GIVEN INSTRUCTION:
Repeat the passage on the trial of Jesus word for word, starting with "These principles of" and going on through "Annas and Caiaphas.".

-- Start DOCUMENT TEXT --

Taken to the CityThe whole body departed with their prisoner for the city. From the first three Gospels one might infer that they went directly to the palace of Caiaphas, the high priest. In the Fourth Gospel, however, we are told that they took him first to Annas (John 18:13). Why they did so we are not informed, the only statement made being that he was the father-in-law of Caiaphas (John 18:13). He had been the high priest from 7 AD to 15 AD, when he was deposed by Valerius Gratus, the Roman procurator. He was still the most influential member of the Sanhedrin, and, being of an aggressive disposition, it may be that it was he who had given instructions as to the arrest, and that they thought it their duty to report first to him. Annas, however, sent Jesus bound to Caiaphas (John 18:24). Having delivered over their prisoner, the Roman soldiers would proceed to their quarters in the castle, the temple officials retaining Jesus in their charge. Meanwhile, the members of the Sanhedrin were assembling at the palace of the high priest, and the preliminary steps toward the first or Jewish trial were being taken.
Jewish TrialIt is the just boast of those countries whose jurisprudence had its origin in the common law of England, that their system of criminal law is rounded upon the humane maxims that everyone is presumed to be innocent until he is proved to be guilty, and that no one is bound to criminate himself. But the Jewish law went even farther in the safeguards which it placed around an accused person. In the Pentateuch it is provided that one witness shall not be sufficient to convict any man of even a minor offense. "One witness shall not rise up against a man for any iniquity, or for any sin, in any sin that he sinneth: at the mouth of two witnesses, or at the mouth of three witnesses, shall a matter be established" (Deuteronomy 19:15).
These principles of the Mosaic law were elaborated and extended in the system which grew up after the return from Babylon. It was begun by the men of the Great Synagogue, and was afterward completed by the Sanhedrin which succeeded them. Up to the time of our Lord, and for the first two centuries of the Christian era, their rules remained largely in an oral or unwritten form, until they were compiled or codified in the Mishna by Rabbi Judah and his associates and successors in the early part of the 3rd century. It is generally conceded by both Jewish and Christian writers that the main provisions, therein found for the protection of accused persons, had been long incorporated in the oral law and were recognized as a part of it in the time of Annas and Caiaphas.
The provisions relating to criminal trials, and especially to those in which the offense was punishable by death, were very stringent and were all framed in the interest of the accused. Among them were the following: The trial must be begun by day, and if not completed before night it must be adjourned and resumed by day; the quorum of judges in capital cases was 23, that being the quorum of the Grand Council; a verdict of acquittal, which required only a majority of one, might be rendered on the same day as the trial was completed; any other verdict could only be rendered on a subsequent day and required a majority of at least two; no prisoner could be convicted on his own evidence; it was the duty of a judge to see that the interests of the accused were fully protected. The modern practice of an information or complaint and a preliminary investigation before a magistrate was wholly unknown to the Jewish law and foreign to its genius. The examination of the witnesses in open court was in reality the beginning of a Jewish trial, and the crime for which the accused was tried, and the sole charge he had to meet, was that which was disclosed by the evidence of the witnesses.

-- End DOCUMENT TEXT --
-- Start MATERIAL SUPPLIED --

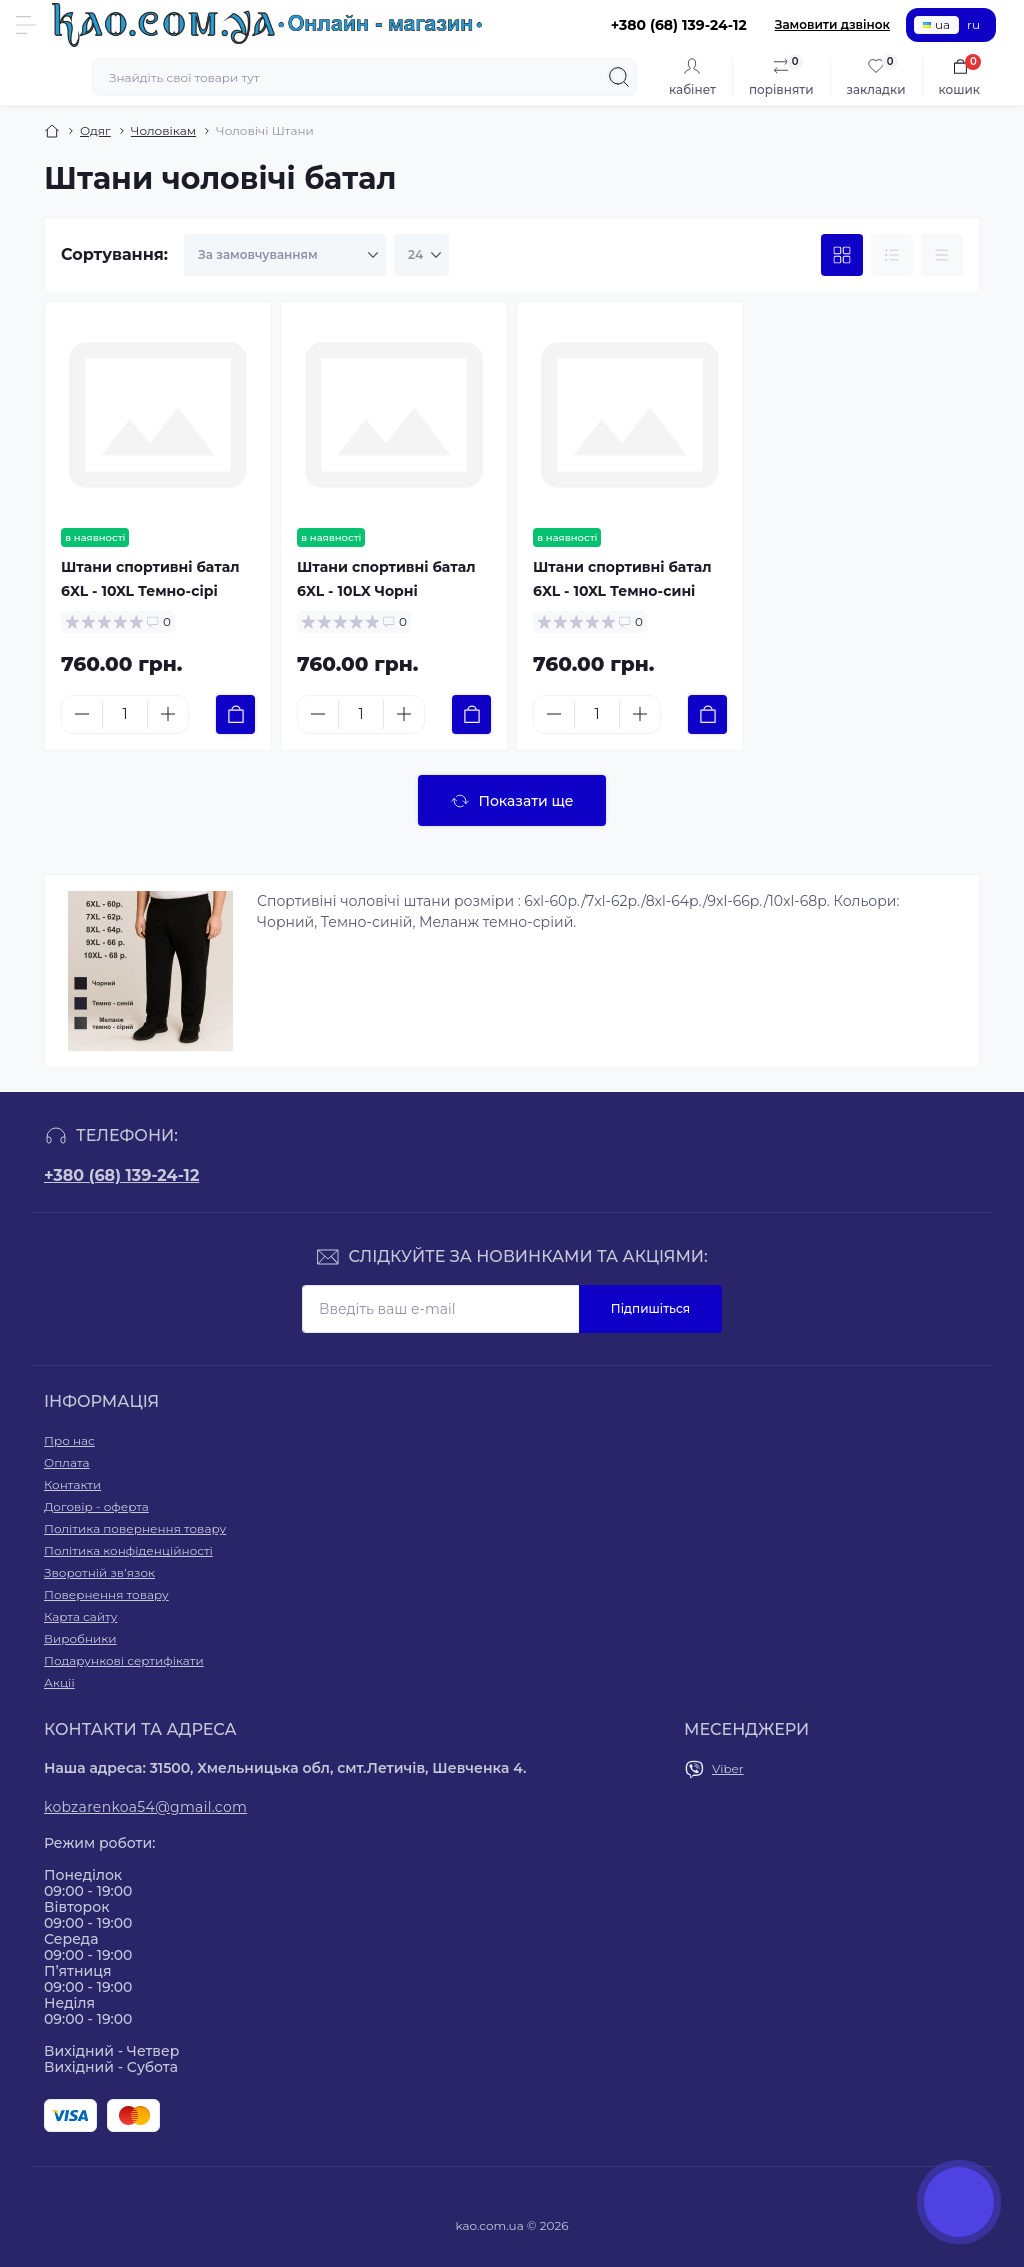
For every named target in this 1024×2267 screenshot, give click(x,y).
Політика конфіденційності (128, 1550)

-- End MATERIAL SUPPLIED --
-- Start MATERIAL SUPPLIED --

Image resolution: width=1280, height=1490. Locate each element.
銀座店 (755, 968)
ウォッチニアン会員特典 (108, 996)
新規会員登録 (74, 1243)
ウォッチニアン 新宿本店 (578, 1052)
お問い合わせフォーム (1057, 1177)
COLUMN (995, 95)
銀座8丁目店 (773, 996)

-- End MATERIAL SUPPLIED --

EXERCISE RESPONSE:
These principles of the Mosaic law were elaborated and extended in the system which grew up after the return from Babylon. It was begun by the men of the Great Synagogue, and was afterward completed by the Sanhedrin which succeeded them. Up to the time of our Lord, and for the first two centuries of the Christian era, their rules remained largely in an oral or unwritten form, until they were compiled or codified in the Mishna by Rabbi Judah and his associates and successors in the early part of the 3rd century. It is generally conceded by both Jewish and Christian writers that the main provisions, therein found for the protection of accused persons, had been long incorporated in the oral law and were recognized as a part of it in the time of Annas and Caiaphas.